Roberto Martínez tem três pilares para trabalhar com os melhores do mundo
- 08/01/2026
"Vou partilhar a nossa metodologia para os melhores do mundo, as suas posições, é criar um ambiente de alto rendimento, uma exigência no ambiente. E há três aspetos muito importantes para trabalhar um grupo de pessoas", defendeu Roberto Martínez.
O primeiro, continuou, "é a clareza num sentido comum, parece fácil, mas é importante que todos os membros da equipa percebam claramente o seu papel, dentro e fora do relvado" e, por isso, defendeu que "clareza é essencial".
"Segundo. Falamos de equipas, mas começa com uma pessoa, uma meta, um foco individual. O atleta tem sonhos, objetivos. Joga na seleção por orgulho, para mostrar a sua carreira, por dinheiro. Seja qual for o motivo é importante aliar o objetivo pessoal ao sucesso da equipa", defendeu.
O terceiro aspeto, concluiu, "é medir e melhorar constantemente", ou seja, "é um aspeto muito objetivo que é medir o que acontece, e medir no relvado, para melhorar".
"Alinhar aspetos de clareza, alinhar o objetivo individual ao sucesso da equipa e medir e melhorar constantemente é como utilizar a força num grupo de pessoas que tem um tempo limitado para um objetivo comum", resumiu
O selecionador, de 52 anos, falava no arranque da comemoração dos 100 anos da Associação de Futebol de Viseu.
Pela primeira vez presente na cidade beirã, Roberto Martínez falou para uma plateia diversificada, de estudantes a governantes, a forças de segurança e dirigentes, e atletas e treinadores, inclusive o selecionador feminino, Francisco Neto.
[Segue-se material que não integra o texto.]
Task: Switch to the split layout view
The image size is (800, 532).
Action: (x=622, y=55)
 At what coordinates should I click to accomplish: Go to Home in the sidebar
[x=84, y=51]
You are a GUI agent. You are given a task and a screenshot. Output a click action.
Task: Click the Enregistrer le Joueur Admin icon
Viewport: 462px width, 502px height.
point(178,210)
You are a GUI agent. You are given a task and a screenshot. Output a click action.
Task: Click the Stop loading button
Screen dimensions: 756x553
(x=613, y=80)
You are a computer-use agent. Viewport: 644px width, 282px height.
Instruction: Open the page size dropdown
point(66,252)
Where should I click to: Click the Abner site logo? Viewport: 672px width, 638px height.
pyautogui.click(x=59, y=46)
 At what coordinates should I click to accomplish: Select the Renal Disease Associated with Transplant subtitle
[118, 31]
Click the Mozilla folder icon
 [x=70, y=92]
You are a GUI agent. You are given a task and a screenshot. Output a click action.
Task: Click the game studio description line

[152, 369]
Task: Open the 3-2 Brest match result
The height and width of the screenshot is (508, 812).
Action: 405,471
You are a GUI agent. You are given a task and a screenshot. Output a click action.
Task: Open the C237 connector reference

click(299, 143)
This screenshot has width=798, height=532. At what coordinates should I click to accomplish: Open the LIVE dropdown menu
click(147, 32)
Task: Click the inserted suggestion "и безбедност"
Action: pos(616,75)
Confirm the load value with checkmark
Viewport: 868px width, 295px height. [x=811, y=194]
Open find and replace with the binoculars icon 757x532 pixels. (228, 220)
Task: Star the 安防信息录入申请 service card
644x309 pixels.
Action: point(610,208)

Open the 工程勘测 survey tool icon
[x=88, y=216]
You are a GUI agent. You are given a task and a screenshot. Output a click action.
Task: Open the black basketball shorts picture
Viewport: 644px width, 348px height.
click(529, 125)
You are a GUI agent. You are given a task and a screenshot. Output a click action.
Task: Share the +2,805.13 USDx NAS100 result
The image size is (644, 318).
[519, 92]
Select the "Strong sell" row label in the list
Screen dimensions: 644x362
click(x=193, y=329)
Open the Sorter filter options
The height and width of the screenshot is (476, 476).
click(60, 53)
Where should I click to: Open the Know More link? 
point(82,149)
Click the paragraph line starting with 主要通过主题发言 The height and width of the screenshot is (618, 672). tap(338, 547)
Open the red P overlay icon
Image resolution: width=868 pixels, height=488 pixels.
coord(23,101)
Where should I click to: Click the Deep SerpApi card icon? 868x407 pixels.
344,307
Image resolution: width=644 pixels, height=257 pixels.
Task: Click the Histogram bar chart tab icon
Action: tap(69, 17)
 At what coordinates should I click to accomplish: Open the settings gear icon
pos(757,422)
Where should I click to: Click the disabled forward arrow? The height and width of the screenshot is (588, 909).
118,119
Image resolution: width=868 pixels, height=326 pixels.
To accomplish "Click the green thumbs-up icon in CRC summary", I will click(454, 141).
O espanhol deixou ainda um alerta para "um desafio existente" no país, com a presença de "muito talento nas academias sem que haja oportunidades para jogar" e lembrando os campeões mundiais de sub-17 defendeu que "é preciso fazer com que joguem nas equipas profissionais" em Portugal.
"Falamos muito da formação. A percentagem de jogadores que ganham o Mundial de sub-17 é muito baixa e os que chegam a ter uma carreira profissional, num patamar sénior em algum clube, é muito, muito baixa e nós precisamos de melhorar", desafiou.
Para Martínez, "Portugal está a fazer na formação é exemplar, excelente" em que os jogadores portugueses "são muito equilibrados, competitivos e também com muita técnica".
"Como é que se pode utilizar que há agora em Portugal", questionou o 'timoneiro' da equipa das 'quinas', vencedor da Liga das Nações em 2025, ambicionando "50 jogos de oportunidades a esses miúdos", para "continuar o trabalho da formação que é o futuro da seleção" portuguesa.
Martínez sucedeu a Fernando Santos após o Mundial2022, tendo levado a seleção lusa aos quartos de final do Euro2024 e à conquista da Liga das Nações, antes de enfrentar o Mundial2026, no qual vai defrontar no Grupo K a Colômbia, o Uzbequistão e o vencedor o vencedor do caminho 1 do play-off intercontinental (Jamaica ou Nova Caledónia ou RD Congo).